Talen Jumps to Record After Buying Prime Power Plants to Feed AI
(Bloomberg) -- Talen Energy Corp. shares surged the most ever in intraday trading after announcing a $3.8 billion deal to buy two of the most efficient power plants on the largest US grid, joining a wave of deals by independent generators snapping up gas units to feed AI’s surging demand.
Talen will buy Caithness Energy’s Moxie Freedom Energy Center in Pennsylvania and Caithness and BlackRock’s Guernsey Power Station in Ohio, it said Thursday. Both assets are combined-cycle gas-fired plants and their combined capacity is nearly 3 gigawatts — enough to power about 2.4 million homes.
Talen’s shares rose as much as 24%, to about $324, at 9:54 am in New York. The stock has climbed 61% so far this year and is testing all-time highs, like many of its peers, as more gigawatt-sized data centers get announced.
The tech industry’s aggressive buildout of data centers for AI is driving the biggest increase in electricity demand in decades, if not ever. That has set off a race among energy companies for operational gas-fired plants, which are capable of providing round-the-clock power, unlike intermittent solar and wind. Independent power producers have now announced more than $34 billion worth of deals buying up mainly gas generation.
“These plants are the closest thing to adding another nuclear plant to our portfolio,” Chief Executive Officer Mac McFarland said on a call with analysts after announcing the deal.
Barclays Plc raised its price target on Talen by 33% to $359 per share because the deal is immediately accretive and allows the company to enter a new data center growth market in Ohio, analysts led by Nicholas Campanella wrote Friday.
The plants are two of the newest, most efficient big gas generators that came online in recent years in response to the shale boom within the footprint of PJM Interconnection. PJM already is home to the data center capital of the world in Northern Virginia, and growth is expanding rapidly on other parts of the grid that stretches from the mid-Atlantic to the Midwest.
“Data centers are coming and speed to market continues to be key,” McFarland said. “While there will be new generation assets coming in one form another, the market will struggle to keep up.”

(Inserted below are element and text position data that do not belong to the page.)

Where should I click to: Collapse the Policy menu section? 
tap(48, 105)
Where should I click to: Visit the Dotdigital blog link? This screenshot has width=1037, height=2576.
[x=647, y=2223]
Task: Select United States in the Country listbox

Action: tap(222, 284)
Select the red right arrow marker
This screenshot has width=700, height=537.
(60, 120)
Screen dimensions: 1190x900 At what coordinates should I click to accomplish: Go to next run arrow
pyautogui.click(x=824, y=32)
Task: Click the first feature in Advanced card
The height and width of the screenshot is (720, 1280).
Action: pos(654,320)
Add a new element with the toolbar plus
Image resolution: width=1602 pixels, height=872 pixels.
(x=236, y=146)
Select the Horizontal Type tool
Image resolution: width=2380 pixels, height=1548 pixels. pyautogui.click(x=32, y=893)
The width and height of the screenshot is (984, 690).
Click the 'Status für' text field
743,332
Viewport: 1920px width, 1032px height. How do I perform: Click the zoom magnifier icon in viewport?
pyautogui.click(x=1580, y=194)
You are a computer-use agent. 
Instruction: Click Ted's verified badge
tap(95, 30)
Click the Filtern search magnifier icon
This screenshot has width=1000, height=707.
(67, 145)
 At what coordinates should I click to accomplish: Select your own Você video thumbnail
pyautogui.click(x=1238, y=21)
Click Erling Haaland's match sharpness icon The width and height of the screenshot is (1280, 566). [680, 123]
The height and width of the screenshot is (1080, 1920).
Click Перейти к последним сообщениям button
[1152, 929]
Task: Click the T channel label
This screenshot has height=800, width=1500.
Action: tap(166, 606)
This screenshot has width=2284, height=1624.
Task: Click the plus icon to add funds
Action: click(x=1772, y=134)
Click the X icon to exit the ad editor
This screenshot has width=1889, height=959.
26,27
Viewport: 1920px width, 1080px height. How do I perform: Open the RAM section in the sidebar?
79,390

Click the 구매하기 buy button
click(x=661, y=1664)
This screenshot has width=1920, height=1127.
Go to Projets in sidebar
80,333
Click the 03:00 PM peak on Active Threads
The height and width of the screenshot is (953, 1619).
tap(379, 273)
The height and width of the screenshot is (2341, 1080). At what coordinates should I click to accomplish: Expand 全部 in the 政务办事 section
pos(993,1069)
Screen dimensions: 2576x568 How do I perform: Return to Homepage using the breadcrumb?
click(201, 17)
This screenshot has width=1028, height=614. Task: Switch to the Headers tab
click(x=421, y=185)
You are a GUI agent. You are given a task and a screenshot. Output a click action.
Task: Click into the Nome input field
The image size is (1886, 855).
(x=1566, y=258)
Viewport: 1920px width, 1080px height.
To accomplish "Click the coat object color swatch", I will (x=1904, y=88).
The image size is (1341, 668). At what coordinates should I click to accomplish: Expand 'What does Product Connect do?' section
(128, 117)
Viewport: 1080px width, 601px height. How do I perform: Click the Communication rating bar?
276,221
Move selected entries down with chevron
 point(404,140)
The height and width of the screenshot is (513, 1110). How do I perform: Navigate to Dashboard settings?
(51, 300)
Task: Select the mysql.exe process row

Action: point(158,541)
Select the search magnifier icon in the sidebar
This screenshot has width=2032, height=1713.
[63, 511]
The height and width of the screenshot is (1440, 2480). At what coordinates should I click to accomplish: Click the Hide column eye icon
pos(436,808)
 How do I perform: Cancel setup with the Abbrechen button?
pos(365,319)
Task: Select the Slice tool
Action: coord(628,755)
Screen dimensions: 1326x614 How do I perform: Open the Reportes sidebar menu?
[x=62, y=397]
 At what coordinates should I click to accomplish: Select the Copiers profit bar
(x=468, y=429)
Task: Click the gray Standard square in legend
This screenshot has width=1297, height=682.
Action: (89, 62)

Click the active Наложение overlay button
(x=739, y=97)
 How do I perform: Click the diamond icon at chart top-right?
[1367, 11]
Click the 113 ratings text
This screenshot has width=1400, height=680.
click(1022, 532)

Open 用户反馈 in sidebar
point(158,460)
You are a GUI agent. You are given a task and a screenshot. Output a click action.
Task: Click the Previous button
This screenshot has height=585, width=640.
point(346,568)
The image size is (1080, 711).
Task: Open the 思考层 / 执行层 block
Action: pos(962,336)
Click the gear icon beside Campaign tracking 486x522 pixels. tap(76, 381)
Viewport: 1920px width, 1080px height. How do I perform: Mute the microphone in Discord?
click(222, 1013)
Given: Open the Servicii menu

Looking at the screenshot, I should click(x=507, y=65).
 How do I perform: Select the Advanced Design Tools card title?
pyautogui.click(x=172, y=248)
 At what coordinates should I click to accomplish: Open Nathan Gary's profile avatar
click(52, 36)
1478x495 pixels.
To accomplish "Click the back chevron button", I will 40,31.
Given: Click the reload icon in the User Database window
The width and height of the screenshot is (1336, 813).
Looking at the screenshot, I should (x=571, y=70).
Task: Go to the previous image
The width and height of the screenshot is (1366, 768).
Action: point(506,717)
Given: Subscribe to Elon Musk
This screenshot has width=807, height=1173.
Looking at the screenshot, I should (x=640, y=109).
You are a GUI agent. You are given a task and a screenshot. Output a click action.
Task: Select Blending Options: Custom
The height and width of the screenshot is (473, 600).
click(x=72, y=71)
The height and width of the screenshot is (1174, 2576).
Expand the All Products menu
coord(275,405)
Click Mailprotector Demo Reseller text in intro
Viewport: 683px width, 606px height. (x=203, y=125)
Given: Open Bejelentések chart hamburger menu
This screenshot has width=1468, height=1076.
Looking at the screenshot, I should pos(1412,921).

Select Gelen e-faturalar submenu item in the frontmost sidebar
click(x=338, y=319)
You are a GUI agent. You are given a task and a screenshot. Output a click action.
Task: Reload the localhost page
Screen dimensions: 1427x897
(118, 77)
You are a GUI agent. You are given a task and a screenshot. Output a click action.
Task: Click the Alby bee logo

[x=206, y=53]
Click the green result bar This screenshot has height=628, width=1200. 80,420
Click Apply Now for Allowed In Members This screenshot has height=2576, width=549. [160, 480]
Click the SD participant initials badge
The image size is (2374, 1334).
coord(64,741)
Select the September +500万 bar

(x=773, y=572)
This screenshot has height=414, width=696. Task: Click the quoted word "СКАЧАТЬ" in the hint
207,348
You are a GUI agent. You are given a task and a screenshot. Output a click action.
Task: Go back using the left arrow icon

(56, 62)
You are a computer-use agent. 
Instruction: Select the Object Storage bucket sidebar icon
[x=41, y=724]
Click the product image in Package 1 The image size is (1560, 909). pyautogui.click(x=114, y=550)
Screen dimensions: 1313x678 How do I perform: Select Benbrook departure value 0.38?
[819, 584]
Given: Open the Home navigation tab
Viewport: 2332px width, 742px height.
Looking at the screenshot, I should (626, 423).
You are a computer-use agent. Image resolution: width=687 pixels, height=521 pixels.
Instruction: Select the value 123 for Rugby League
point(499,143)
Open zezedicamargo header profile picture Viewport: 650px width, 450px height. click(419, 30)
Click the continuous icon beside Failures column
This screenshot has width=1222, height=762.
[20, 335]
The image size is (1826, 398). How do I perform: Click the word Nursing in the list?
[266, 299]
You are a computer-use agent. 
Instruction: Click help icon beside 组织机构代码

Bidding was competitive to the end, McFarland said, and buying the plants was the fastest and cheapest way to help meet AI needs through this decade. Talen is paying 50%-65% less for the pair than the cost of building new versions at $2,400-$2,600 per kilowatt, McFarland said.
Moxie, with about 1 gigawatt of capacity, “is literally up the hill” from the Susquehanna nuclear plant in Pennsylvania and ties into the same substation, while Guernsey would serve the buildout of data centers by tech giants in Ohio, McFarland said. Last month, Talen signed a deal to double its agreement to supply power from the Susquehanna reactors to the adjacent Amazon center.
McFarland described Talen’s strategy as a flywheel: sign long-term supply contracts, like with tech giants, at existing power plants, acquire new generation, and repeat. He says he is optimistic the AI boom will support strong valuations for existing power plants at least through the decade and can be tapped to meet the initial ramp up of AI.
“We constantly desktop evaluate new builds and if we found the right opportunity under the right risk-return profile we would entertain such an investment, but let me be clear, that time is not now,” he said.
It has long been anticipated Talen would announce a deal to buy power plants – or that it needs to – after its peers went on a buying spree. This drumbeat of acquisitions underscores a dramatic turnaround in the industry that has seen bankruptcy-inducing swings amid volatile electricity prices.
In May, NRG Energy Inc. bought a fleet of gas generators in PJM from LS Power for $12 billion. Vistra Corp. followed up with a $1.9 billion deal from Lotus Infrastructure Partners. In January, Constellation Energy Corp. spent $16.5 billion to buy out privately-owned generator Calpine Corp. Vistra underscored the tide shifting toward the volatile industry of independent generators, which swing with power prices, by coming in early with its more than $3 billion purchase of a nuclear fleet with its Energy Harbor acquisition, which closed in early 2024.
The plants Talen deserve a premium valuation for being “incredibly efficient,” especially Moxie that operated on average 86% of the time last year, Moses Sutton, head of clean energy research at BNP Paribas Exane, wrote in a note Friday. “Given the quality, TLN’s purchase is actually the most impressive one.”
(Updates with share move and analyst comment in the first, third, sixth and last paragraphs.)